Candlemas in my blood

This morning, not long after waking, I took down my highly treasured wreath and swag and hung them deep in the woods behind my cabin. I could not bear to throw them away or burn them. They mean far too much to me. My swag was made for me early in the Christmas season by my beau and the wreath I made late in the Christmas season with his expertise. So, you see, they were precious. And still so healthy. BUT, something in my bones and blood told me to take them down, to move beyond the season. I had utterly forgotten that Candlemas began yesterday and yet here I was, doing the very things we do in Candlemas.



I was cleaning my house, staying quiet, observing and purifying, dreaming lovingly of spring and turning over new earth, both literally and figuratively.
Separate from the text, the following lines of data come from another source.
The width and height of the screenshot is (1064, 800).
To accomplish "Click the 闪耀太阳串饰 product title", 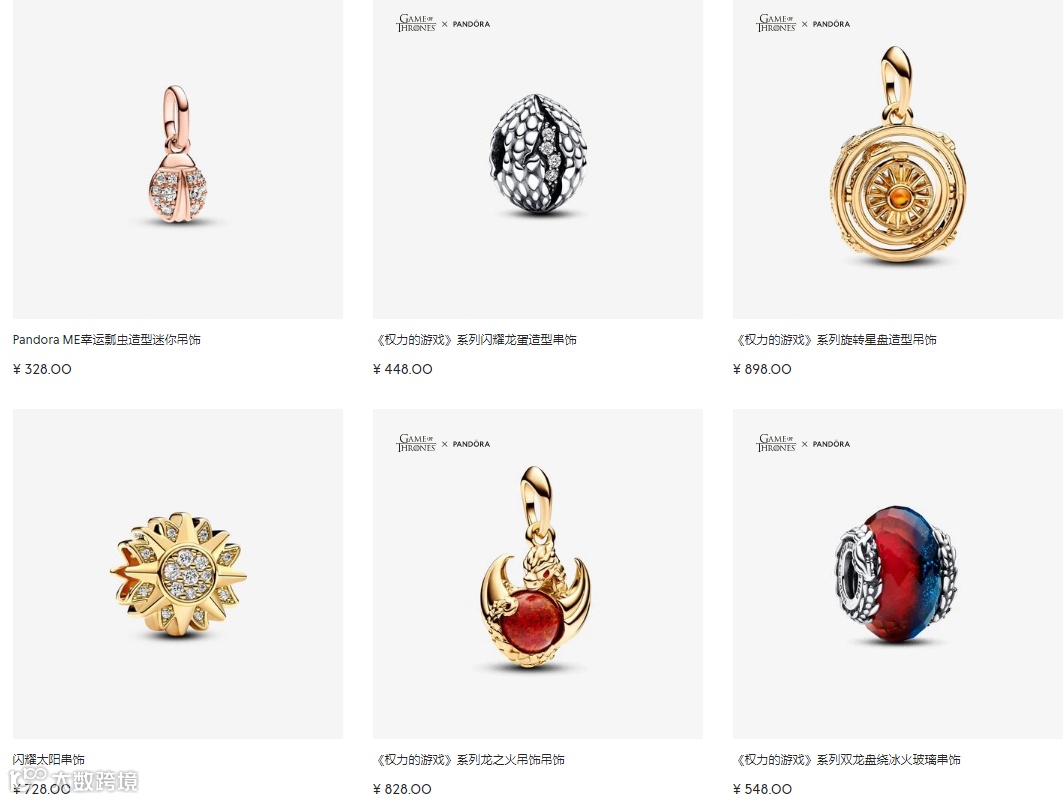I will pyautogui.click(x=49, y=759).
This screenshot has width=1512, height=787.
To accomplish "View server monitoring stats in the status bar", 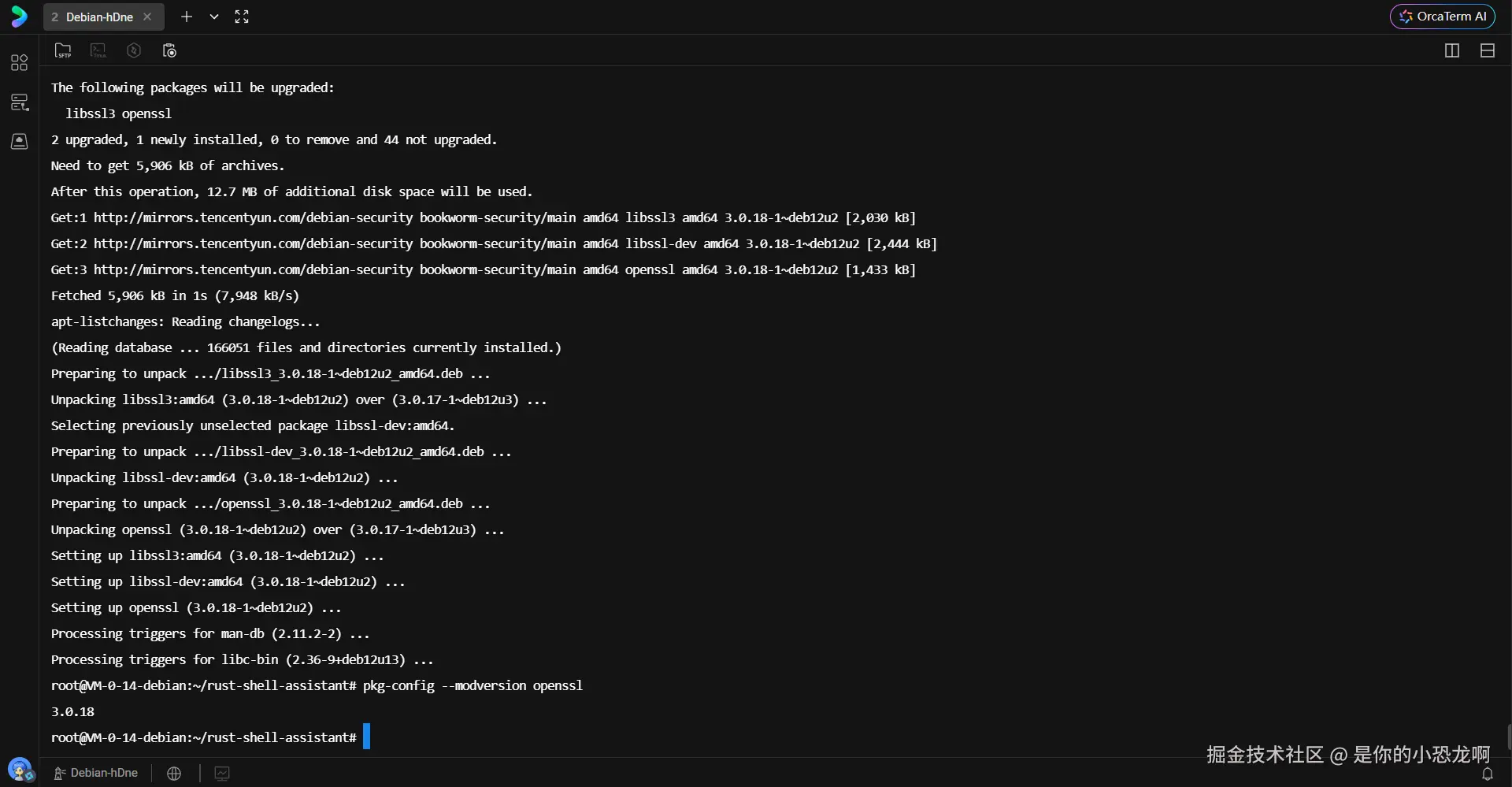I will (221, 773).
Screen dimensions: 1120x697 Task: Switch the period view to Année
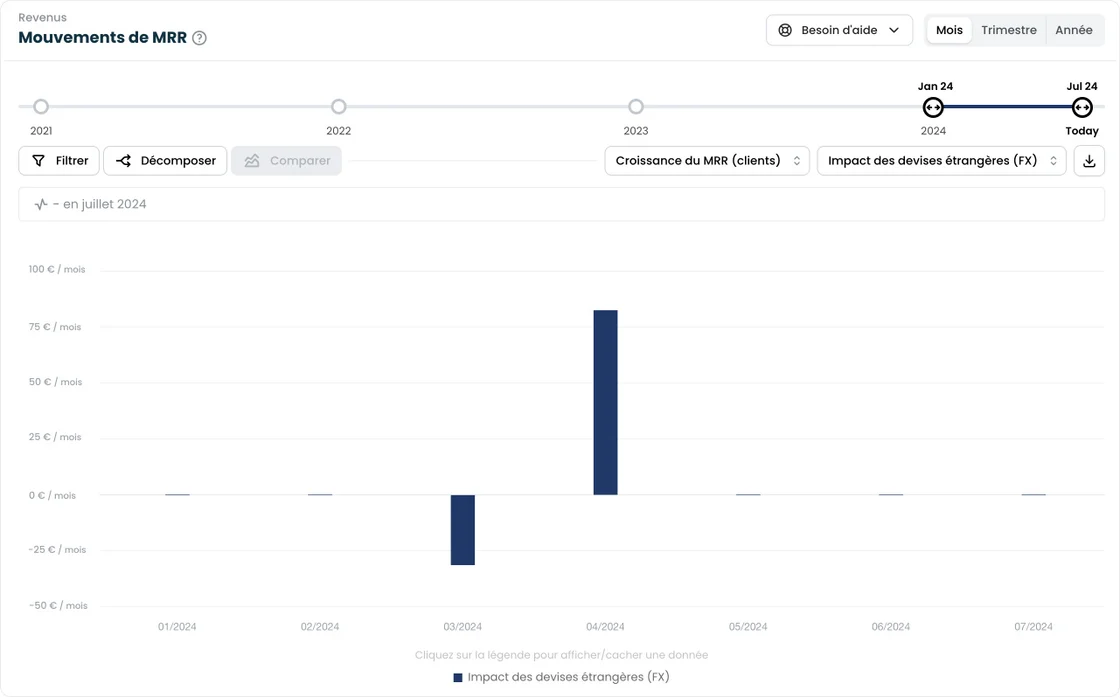(x=1073, y=30)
There is such a rich fullness that goes along with planting and herbs and the green shoots that pop their heads through the dead leaves. I noticed, as I walked into the woods, that daffodils were already trying to push their way into sight.

This evening, after spreading a new, spring colored quilt over my bed and tidying little nesty things here and there, I lit the four candles I had in my house before the moon, prayed and simply sat.
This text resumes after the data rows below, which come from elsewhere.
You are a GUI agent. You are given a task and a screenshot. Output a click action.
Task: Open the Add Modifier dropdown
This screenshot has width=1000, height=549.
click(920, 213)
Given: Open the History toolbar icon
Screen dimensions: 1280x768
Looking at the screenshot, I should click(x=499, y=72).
I thought of the year, of the Christmas season, of the person I am and the person I was. I thought of the way the wind stirred not only the branches, but my spirit. I was full of something beyond my ability to describe to you. Something deep in my blood, not content to lay dormant much longer. Then, I danced. I danced with the emotion I didn't know how to translate any other way. I have been dancing my whole life. Dancing away frustration, dancing joyfully and also dancing for lack of any other way to twist my body into expression.

I am here, in a world with so many ways to think and believe and I have found myself piecing together my own beliefs every step of the way. I will wear my crown and love the moon and her gracious light. She is my friend and my familiar. I will worship the God who made the moon and the ancient earth. I will love the tiny saplings and the sweet-eyed deer that eat their bark and leaves for sustenance. My feet will flitter this way and that to keep from exploding with emotion that takes over my being.

I hope someone will understand these feelings I have. I hope some of you can relate. I am forever grateful for the feeling of feeling. The pain I feel is worth the wonder I also experience. Wonderment is an exquisite bliss.
I am a little earth-maiden, looking for more fields and hearths on which to dance barefoot.


Comments

  1. I understand so well, dear wild Rose. You shared these feelings beautifully! So glad that you are in the world, and in Caleb's.